(Pointing records for text and elements)
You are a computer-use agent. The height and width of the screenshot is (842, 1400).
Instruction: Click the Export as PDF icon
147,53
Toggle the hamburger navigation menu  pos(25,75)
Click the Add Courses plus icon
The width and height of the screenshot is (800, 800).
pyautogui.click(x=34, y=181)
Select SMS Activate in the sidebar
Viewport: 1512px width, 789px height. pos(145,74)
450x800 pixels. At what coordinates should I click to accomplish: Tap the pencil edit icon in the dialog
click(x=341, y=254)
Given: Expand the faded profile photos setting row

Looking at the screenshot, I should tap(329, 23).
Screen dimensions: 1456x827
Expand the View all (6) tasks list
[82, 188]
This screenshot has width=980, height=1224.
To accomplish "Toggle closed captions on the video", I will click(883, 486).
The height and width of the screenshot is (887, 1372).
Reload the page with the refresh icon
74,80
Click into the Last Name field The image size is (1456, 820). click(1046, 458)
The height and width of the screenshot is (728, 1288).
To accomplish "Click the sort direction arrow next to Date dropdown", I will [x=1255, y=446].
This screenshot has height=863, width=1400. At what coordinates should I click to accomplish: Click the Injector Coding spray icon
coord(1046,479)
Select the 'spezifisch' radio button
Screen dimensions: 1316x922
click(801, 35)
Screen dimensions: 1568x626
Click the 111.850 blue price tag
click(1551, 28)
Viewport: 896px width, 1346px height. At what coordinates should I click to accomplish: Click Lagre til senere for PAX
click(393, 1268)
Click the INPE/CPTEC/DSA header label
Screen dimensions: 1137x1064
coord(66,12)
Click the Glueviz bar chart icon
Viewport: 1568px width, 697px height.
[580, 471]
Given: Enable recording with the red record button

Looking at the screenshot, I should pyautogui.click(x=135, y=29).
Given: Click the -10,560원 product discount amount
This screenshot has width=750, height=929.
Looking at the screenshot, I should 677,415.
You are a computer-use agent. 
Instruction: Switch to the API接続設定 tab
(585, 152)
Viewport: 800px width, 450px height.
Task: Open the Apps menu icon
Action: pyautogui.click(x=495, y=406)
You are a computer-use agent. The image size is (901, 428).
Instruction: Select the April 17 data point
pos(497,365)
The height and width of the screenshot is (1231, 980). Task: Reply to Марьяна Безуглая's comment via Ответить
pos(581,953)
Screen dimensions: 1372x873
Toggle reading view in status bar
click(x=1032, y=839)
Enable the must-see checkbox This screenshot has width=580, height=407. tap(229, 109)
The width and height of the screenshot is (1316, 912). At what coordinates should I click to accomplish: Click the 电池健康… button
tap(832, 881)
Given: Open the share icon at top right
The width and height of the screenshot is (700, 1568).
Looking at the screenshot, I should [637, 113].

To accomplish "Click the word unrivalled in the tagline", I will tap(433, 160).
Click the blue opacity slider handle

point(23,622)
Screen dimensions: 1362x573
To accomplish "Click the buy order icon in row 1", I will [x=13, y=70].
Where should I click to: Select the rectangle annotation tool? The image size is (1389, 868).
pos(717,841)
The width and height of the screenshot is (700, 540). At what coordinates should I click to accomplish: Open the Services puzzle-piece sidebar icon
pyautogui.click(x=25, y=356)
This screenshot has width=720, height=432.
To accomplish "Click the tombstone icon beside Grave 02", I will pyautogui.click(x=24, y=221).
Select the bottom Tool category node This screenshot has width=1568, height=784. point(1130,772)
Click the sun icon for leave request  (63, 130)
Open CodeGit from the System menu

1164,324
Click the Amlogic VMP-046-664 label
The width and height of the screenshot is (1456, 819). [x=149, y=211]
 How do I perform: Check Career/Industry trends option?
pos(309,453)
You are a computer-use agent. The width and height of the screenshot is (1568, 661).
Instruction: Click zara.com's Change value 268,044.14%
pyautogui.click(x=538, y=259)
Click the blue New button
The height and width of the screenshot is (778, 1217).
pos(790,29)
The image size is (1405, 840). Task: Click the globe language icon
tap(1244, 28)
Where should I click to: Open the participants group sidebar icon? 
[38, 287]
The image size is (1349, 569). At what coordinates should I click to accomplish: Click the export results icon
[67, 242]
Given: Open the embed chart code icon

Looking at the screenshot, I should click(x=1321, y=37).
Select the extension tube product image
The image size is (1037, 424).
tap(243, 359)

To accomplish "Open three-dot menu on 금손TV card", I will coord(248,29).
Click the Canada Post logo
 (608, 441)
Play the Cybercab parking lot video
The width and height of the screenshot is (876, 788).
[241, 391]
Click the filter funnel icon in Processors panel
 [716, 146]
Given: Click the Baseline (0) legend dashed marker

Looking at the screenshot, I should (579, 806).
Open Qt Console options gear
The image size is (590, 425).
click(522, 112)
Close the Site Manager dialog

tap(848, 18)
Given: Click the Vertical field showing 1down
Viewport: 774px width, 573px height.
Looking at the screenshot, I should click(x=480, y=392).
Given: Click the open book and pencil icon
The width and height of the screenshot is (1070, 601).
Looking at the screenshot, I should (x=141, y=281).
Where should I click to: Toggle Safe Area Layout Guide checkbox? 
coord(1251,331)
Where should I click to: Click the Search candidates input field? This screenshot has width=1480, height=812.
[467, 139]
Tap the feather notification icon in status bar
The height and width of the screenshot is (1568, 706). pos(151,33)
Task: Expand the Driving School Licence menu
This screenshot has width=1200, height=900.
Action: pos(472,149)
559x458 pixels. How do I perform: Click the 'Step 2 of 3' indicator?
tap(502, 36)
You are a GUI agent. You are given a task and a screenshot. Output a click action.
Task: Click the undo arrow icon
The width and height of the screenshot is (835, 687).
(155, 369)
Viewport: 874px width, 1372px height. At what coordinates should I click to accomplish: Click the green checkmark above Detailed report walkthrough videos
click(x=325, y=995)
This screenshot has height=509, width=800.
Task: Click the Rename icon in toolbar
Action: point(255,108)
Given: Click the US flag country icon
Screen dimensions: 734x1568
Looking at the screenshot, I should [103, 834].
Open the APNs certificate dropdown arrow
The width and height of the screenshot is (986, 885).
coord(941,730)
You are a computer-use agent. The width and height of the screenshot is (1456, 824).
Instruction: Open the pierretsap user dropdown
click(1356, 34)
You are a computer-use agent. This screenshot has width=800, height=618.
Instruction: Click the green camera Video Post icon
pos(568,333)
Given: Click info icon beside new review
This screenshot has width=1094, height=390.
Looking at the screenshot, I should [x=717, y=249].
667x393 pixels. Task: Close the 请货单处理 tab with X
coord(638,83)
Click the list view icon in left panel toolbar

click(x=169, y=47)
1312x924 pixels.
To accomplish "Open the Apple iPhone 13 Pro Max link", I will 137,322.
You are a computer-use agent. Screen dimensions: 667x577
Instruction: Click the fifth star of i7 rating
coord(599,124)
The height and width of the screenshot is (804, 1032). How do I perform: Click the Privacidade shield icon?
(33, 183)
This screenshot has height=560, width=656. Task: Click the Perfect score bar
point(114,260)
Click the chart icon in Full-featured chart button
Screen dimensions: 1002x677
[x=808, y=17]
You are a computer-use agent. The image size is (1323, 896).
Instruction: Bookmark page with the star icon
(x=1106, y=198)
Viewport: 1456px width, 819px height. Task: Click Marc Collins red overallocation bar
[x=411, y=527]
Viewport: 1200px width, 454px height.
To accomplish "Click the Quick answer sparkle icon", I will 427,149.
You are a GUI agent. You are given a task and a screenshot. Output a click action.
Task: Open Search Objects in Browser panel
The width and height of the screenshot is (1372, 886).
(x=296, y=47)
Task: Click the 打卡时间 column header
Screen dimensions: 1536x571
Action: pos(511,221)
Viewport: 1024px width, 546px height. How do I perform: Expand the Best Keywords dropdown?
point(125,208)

• Exercise:
Retype the lines starting with the line containing "Click into the" and going on through the line containing "point(23,622)", both included, character for character.

• Result of this task:
Click into the Last Name field The image size is (1456, 820). click(1046, 458)
The height and width of the screenshot is (728, 1288).
To accomplish "Click the sort direction arrow next to Date dropdown", I will [x=1255, y=446].
This screenshot has height=863, width=1400. At what coordinates should I click to accomplish: Click the Injector Coding spray icon
coord(1046,479)
Select the 'spezifisch' radio button
Screen dimensions: 1316x922
click(801, 35)
Screen dimensions: 1568x626
Click the 111.850 blue price tag
click(1551, 28)
Viewport: 896px width, 1346px height. At what coordinates should I click to accomplish: Click Lagre til senere for PAX
click(393, 1268)
Click the INPE/CPTEC/DSA header label
Screen dimensions: 1137x1064
coord(66,12)
Click the Glueviz bar chart icon
Viewport: 1568px width, 697px height.
[580, 471]
Given: Enable recording with the red record button

Looking at the screenshot, I should pyautogui.click(x=135, y=29).
Given: Click the -10,560원 product discount amount
This screenshot has width=750, height=929.
Looking at the screenshot, I should 677,415.
You are a computer-use agent. 
Instruction: Switch to the API接続設定 tab
(585, 152)
Viewport: 800px width, 450px height.
Task: Open the Apps menu icon
Action: pyautogui.click(x=495, y=406)
You are a computer-use agent. The image size is (901, 428).
Instruction: Select the April 17 data point
pos(497,365)
The height and width of the screenshot is (1231, 980). Task: Reply to Марьяна Безуглая's comment via Ответить
pos(581,953)
Screen dimensions: 1372x873
Toggle reading view in status bar
click(x=1032, y=839)
Enable the must-see checkbox This screenshot has width=580, height=407. tap(229, 109)
The width and height of the screenshot is (1316, 912). At what coordinates should I click to accomplish: Click the 电池健康… button
tap(832, 881)
Given: Open the share icon at top right
The width and height of the screenshot is (700, 1568).
Looking at the screenshot, I should [637, 113].

To accomplish "Click the word unrivalled in the tagline", I will tap(433, 160).
Click the blue opacity slider handle

point(23,622)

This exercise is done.